El semanario local “El Progreso de Asturias”, dirigido por Julián Orbón, tomó parte activa en esa lucha. El avilesino José María Graíño Obaño, ingeniero jefe de la División Hidráulica del Miño, denunció ante el gobernador civil las obras que se estaban realizando en el manantial de Valparaíso. Luego, desde las páginas de “El Progreso”, achacaba el mal a sus aguas. Se llevó una multa de 50 pesetas por uno de sus artículos, publicado el día 13, además de las iras del alcalde de Avilés, que lo consideró un mal avilesino. Alcalde e ingeniero acabaron enfrentados públicamente, aunque ambos, desde posturas distintas, creían estar defendiendo a Avilés.
El asunto de las aguas era de la mayor importancia. La epidemia era de fiebres tifoideas, una variedad de infección intestinal provocada por la bacteria salmonella tiphy. Sólo puede infectar a los humanos y la principal fuente de infección es el agua contaminada. De ahí que Graíño, y con él la prensa ovetense, atacaran al depósito municipal de Valparaíso.
Pero la demostración rotunda no llegó. El día 15 el ovetense “Región”, que también había aventado la contaminación de las aguas, reconocía su error. El propio “El Progreso” había informado sobre un análisis hecho en un laboratorio de Gijón encontrándose un “bacilo de paratifus”. Tal análisis jamás se realizó.
A pesar de los desmentidos no se pudo evitar que, con la infección, se fueran extendiendo daños colaterales. No sólo mataba personas, también amenazaba con matar la economía de la villa en producciones típicas de una cabecera de comarca. Sucedía eso con las bebidas gaseosas y, sobre todo, con el pan. El de Avilés empezó a ser rechazado en concejos limítrofes (desde Illas a Grado) por temor a que estuviera contaminado. De poco sirvieron los llamamientos oficiales haciendo saber que las aguas de Avilés, también las que se usaban para hacer el pan, estaban completamente sanas. Los industriales del ramo padecieron la epidemia aún sin contagiarse.

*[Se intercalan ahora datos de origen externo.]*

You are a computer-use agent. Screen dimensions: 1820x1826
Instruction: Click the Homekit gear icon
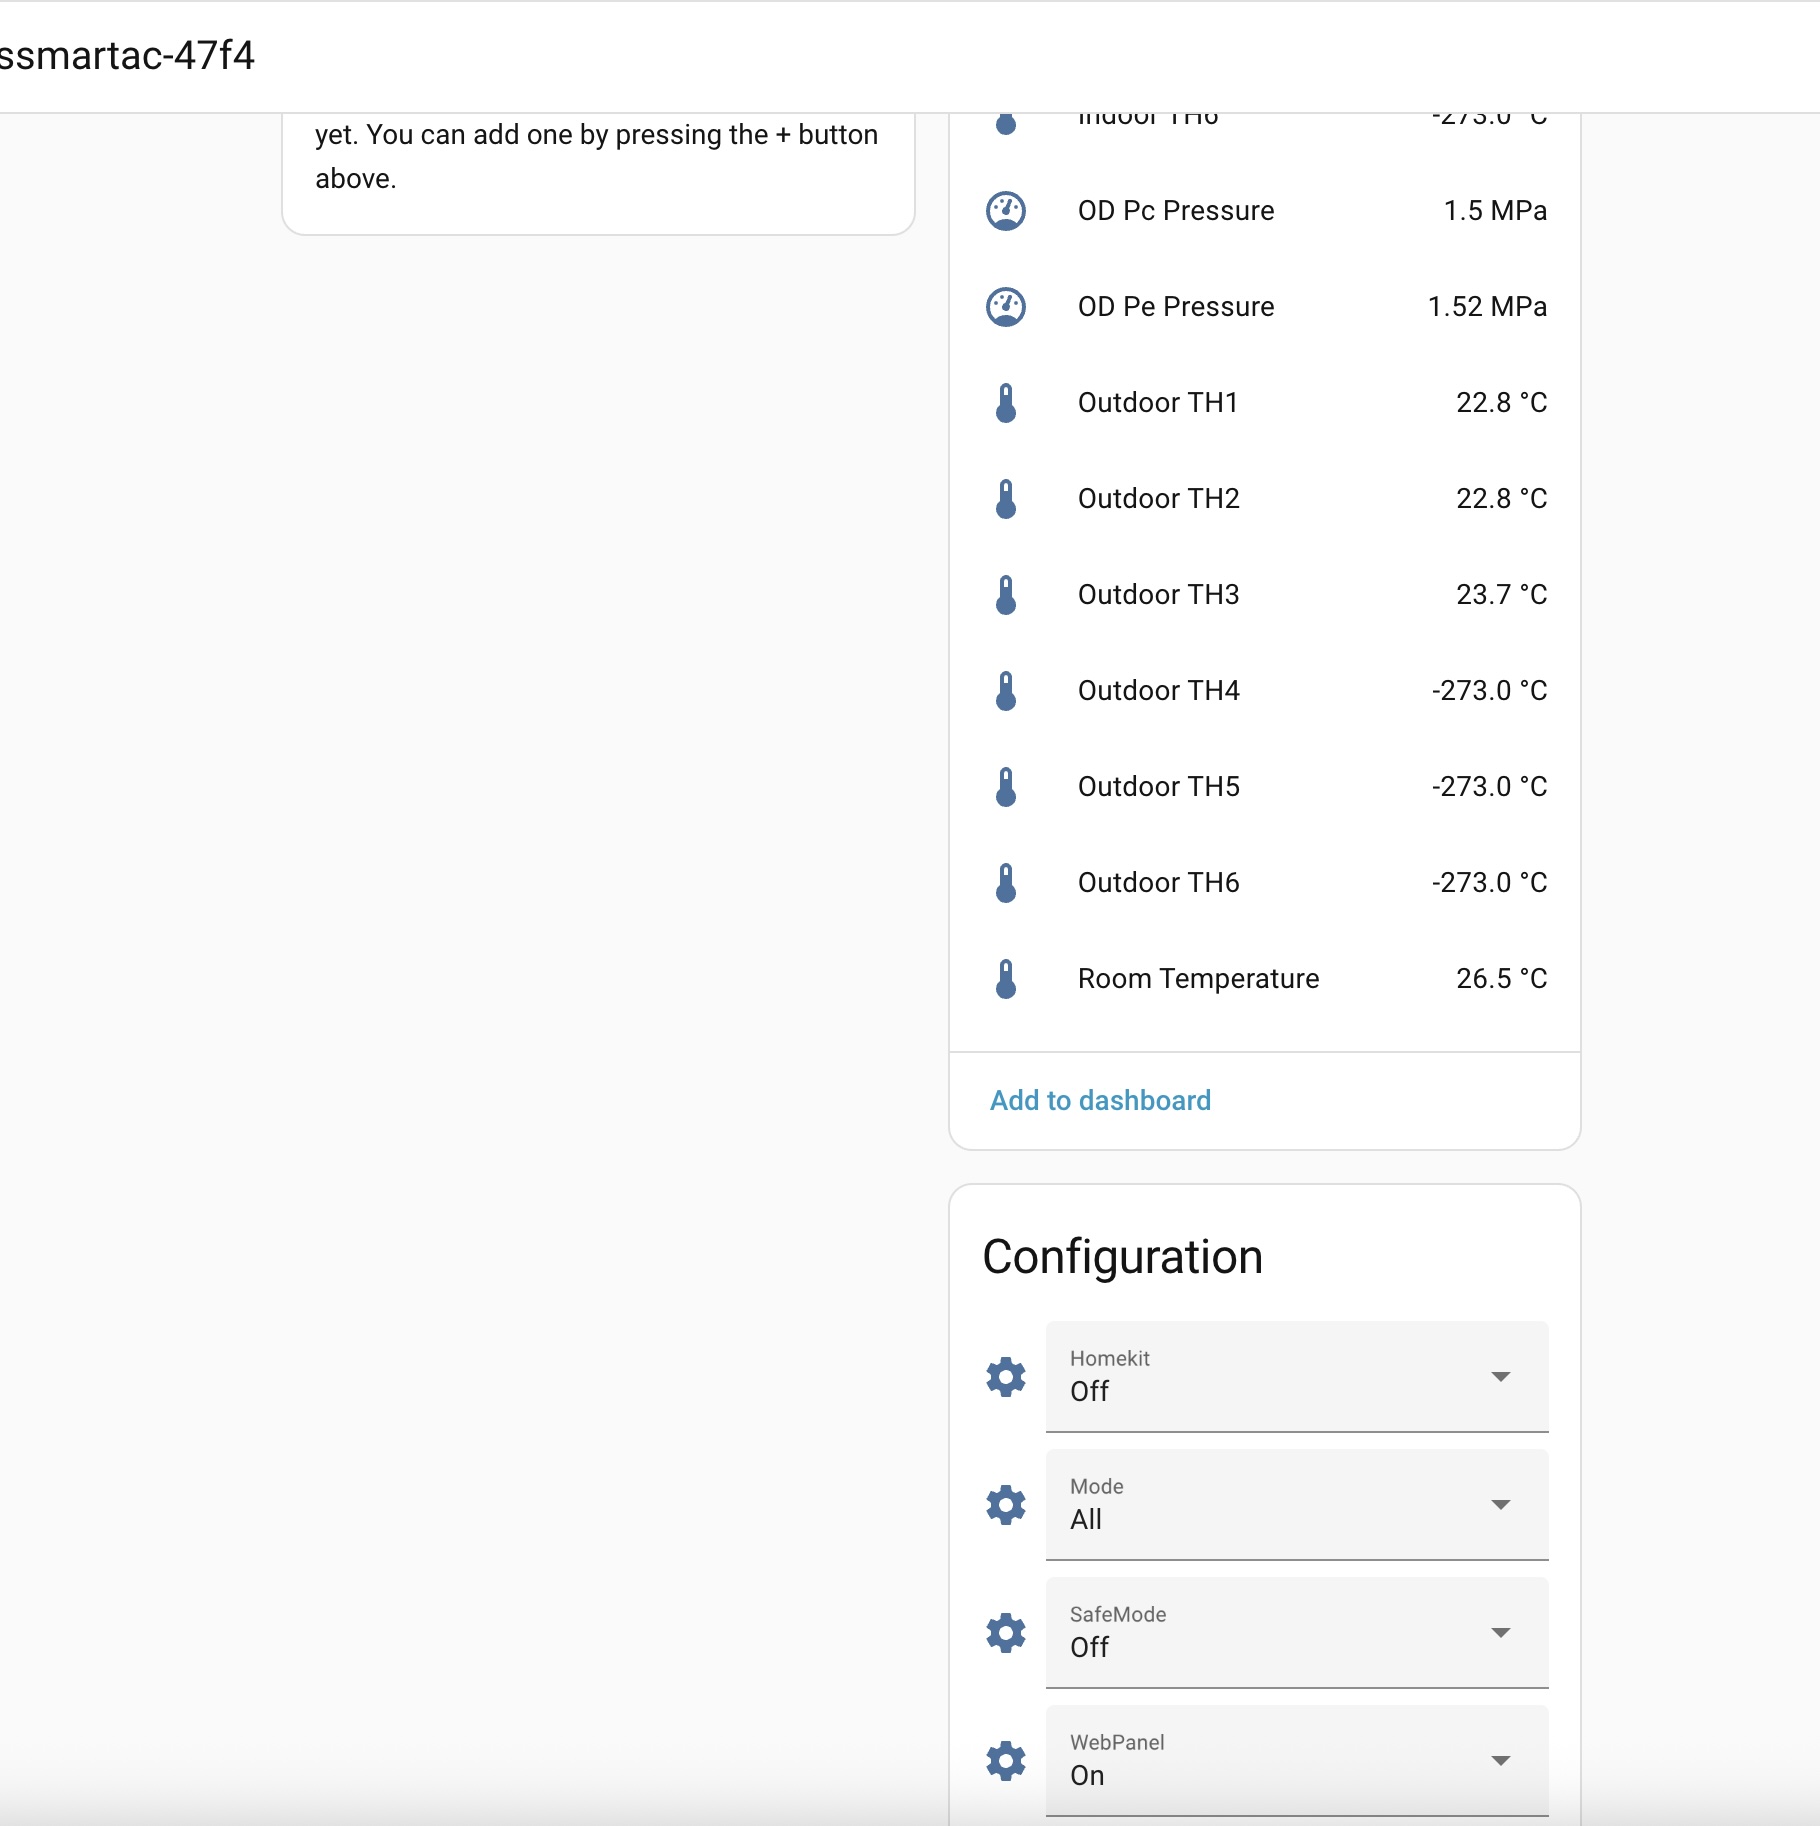pyautogui.click(x=1006, y=1377)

Un ciento de noticias fluían sin cesar. Corría por Asturias la especie de que Avilés, toda ella, era un hospital de campaña, que la gente se caía muerta por las calles y que, para no alarmar al personal, los cadáveres se enterraban de noche, cosa que hasta los propios avilesinos creían. Con o sin exageraciones, marzo se despidió cobrándose cuarenta de las de las noventa muertes acaecidas ese mes en todo el concejo. Muchos muertos para no conocer el foco de la epidemia con certeza absoluta.
Abril. Al finalizar la primera semana del mes se daba por finalizada la epidemia, retornando los médicos de refuerzo y concluyendo el aislamiento al que se había visto sometida la villa. La suscripción pública se cerraba con unas 30.000 pesetas recogidas y repartidas y, por decreto del alcalde, el 21 de abril se volvía a la normalidad reanudándose el curso en escuelas y centros de enseñanza.
            No se supo a ciencia cierta quién tenía razón. La versión oficial negaba la hipótesis de la contaminación del agua, con lo que se salvaba la responsabilidad del ayuntamiento y se ponía sordina a la alarma. La versión de Graíño o “El Progreso de Asturias” no tenían dudas sobre el primer foco de la infección. Medio centenar de avilesinos, fatalmente, ya no preguntarían nada.
            Poco después de que pasase el peligro, el Ayuntamiento tomó en arriendo todos los prados que rodeaban al depósito de Valparaíso con el fin de evitar que se tratasen con abonos orgánicos…Por si acaso.